From the beginning of 2023 through Feb 13, 2024, the company completed pro-rata gross investments of $5.86 billion. This included $4.8 billion in acquisitions and loan funding and $1.05 billion in development funding. During this period, pro rata property dispositions and loan payoffs totaled $893 million.

In the fourth quarter of 2023, the company opened 11 development projects with a total pro rata investment of $335 million.

Balance Sheet & Cash Flow Strength: Welltower maintains a healthy balance sheet position and has $6.6 billion of available liquidity as of Feb 9, 2024. The company enjoys investment-grade credit ratings of BBB+ and Baa1 from S&P Global Ratings and Moody’s, respectively, rendering it access to the debt market at favorable rates.

Therefore, with a well-laddered debt maturity schedule and enough financial flexibility, Welltower is likely to meet its near-term obligations and fund its development pipeline.

WELL’s current cash flow growth is projected at 20.65% compared with -5.32% growth estimated for the industry.

Other Stocks to Consider

Some other top-ranked stocks from the broader REIT sector are Host Hotels & Resorts (HST - Free Report) and Gladstone Commercial (GOOD - Free Report) , each sporting a Zacks Rank #1 (Strong Buy) at present. You can see the complete list of today’s Zacks #1 Rank stocks here.

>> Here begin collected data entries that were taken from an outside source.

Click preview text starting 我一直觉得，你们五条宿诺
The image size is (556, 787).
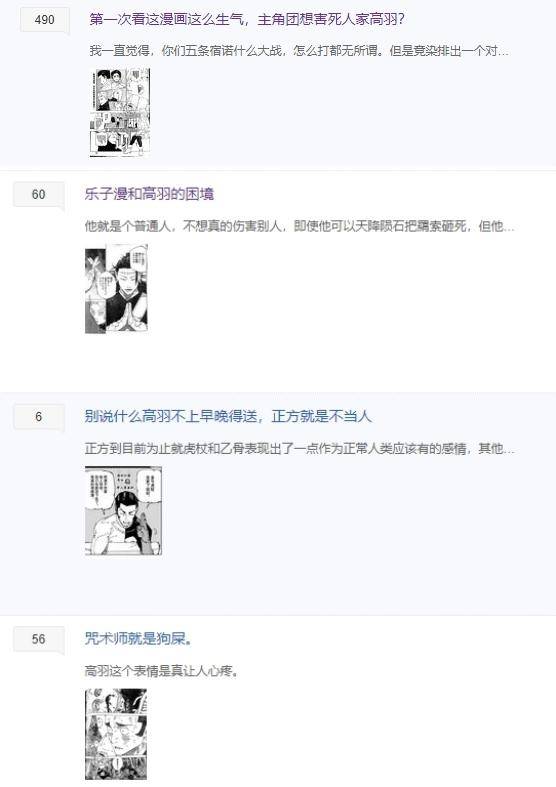[x=299, y=51]
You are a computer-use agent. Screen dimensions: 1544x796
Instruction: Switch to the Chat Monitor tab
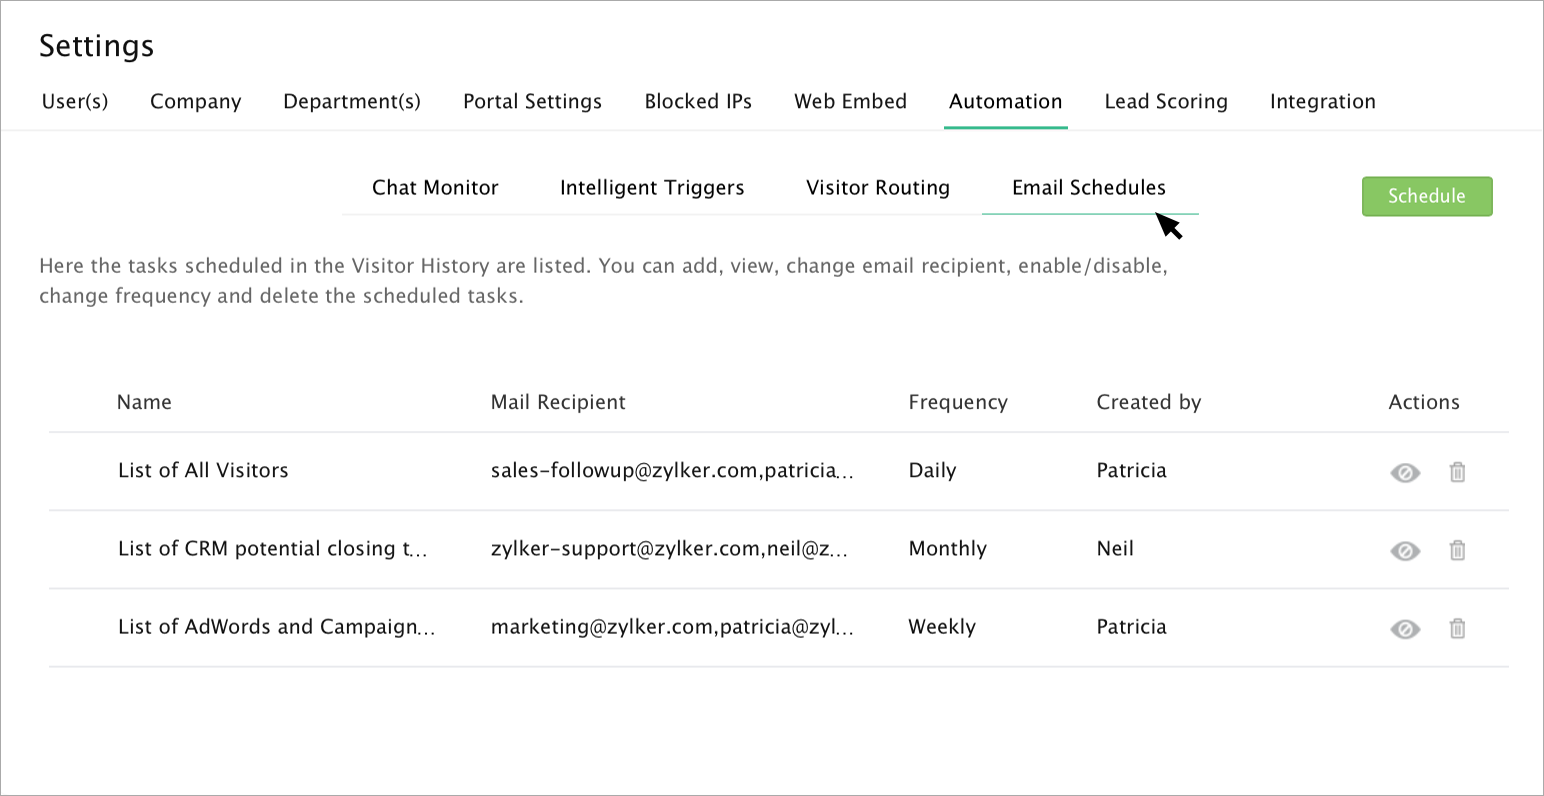435,188
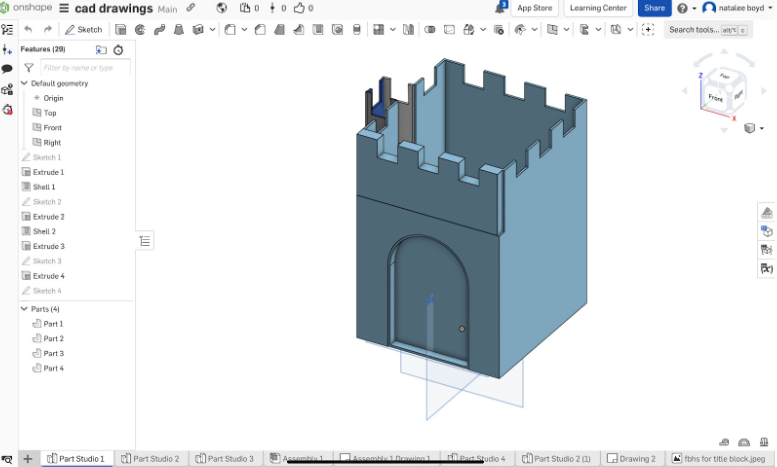The image size is (777, 467).
Task: Click the redo arrow in toolbar
Action: (x=47, y=30)
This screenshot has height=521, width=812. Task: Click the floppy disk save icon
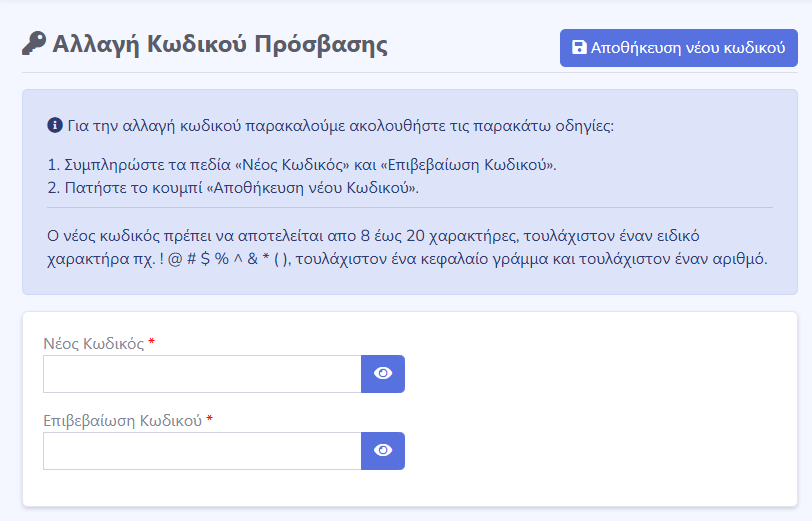(x=578, y=48)
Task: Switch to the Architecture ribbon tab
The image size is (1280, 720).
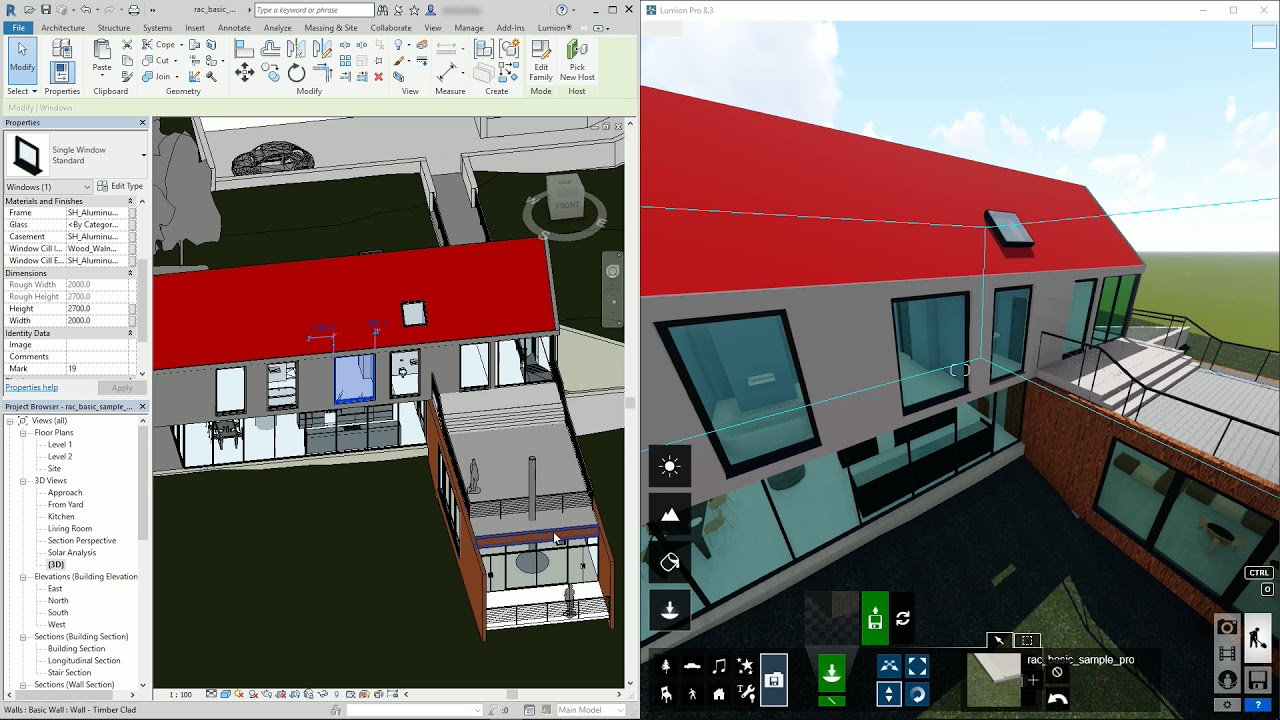Action: tap(62, 28)
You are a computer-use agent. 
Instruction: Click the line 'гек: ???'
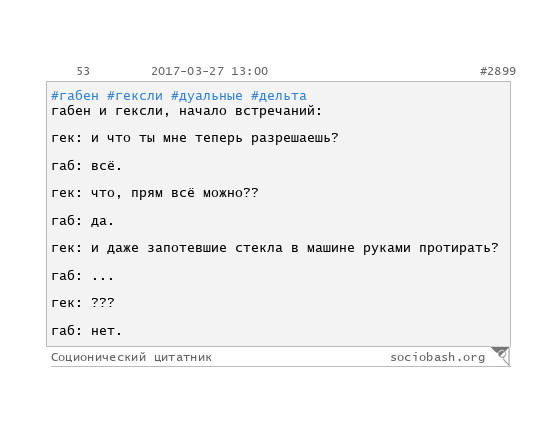pos(83,303)
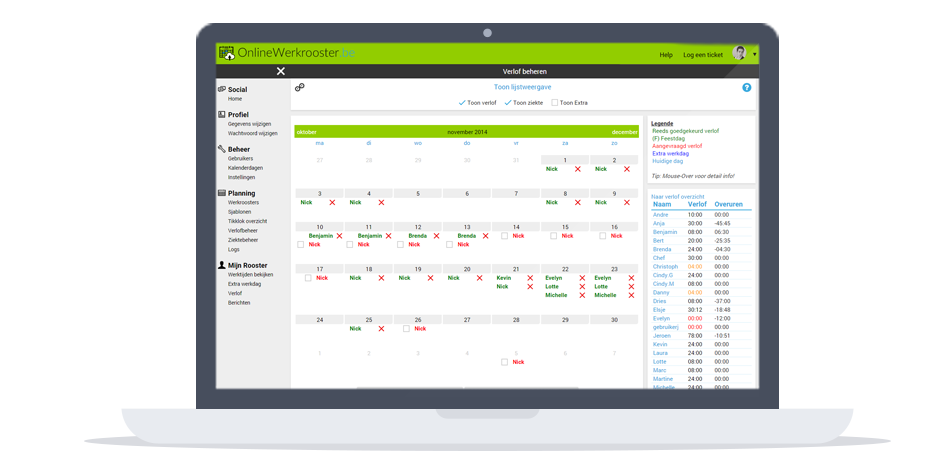This screenshot has height=454, width=950.
Task: Go to previous month oktober
Action: 307,131
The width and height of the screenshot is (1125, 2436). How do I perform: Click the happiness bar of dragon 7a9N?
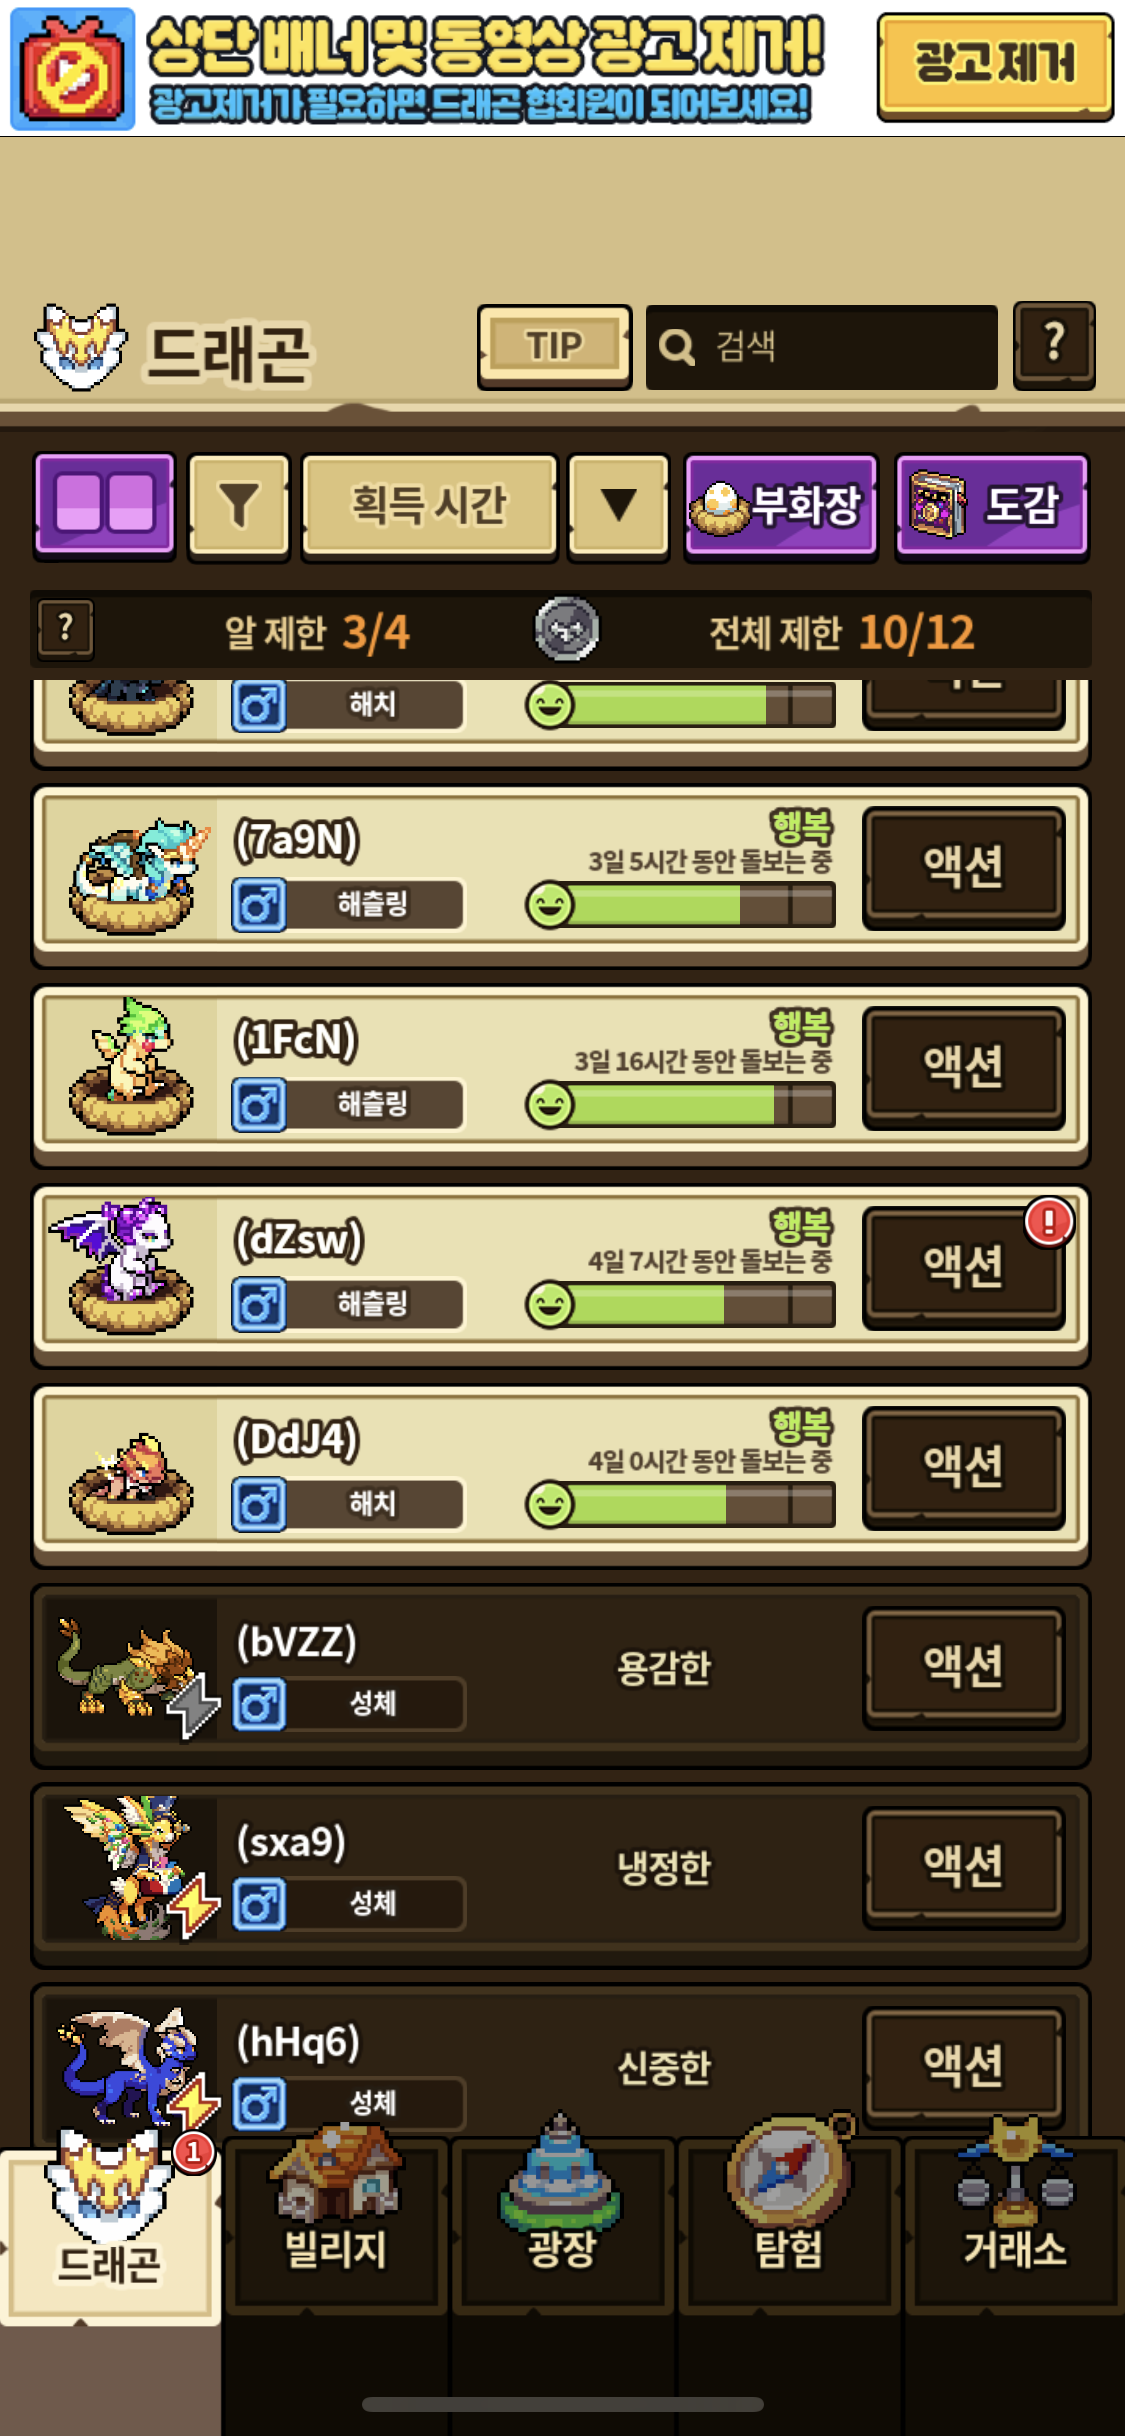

The Zacks Consensus Estimate for HST’s 2024 funds from operations (FFO) per share has been raised 2.6% northward over the past month to $1.97.

The consensus estimate for GOOD’s current-year FFO per share has moved 3.8% upward over the past month to $1.38.

Note: Anything related to earnings presented in this write-up represents funds from operations (FFO), a widely used metric to gauge the performance of REITs.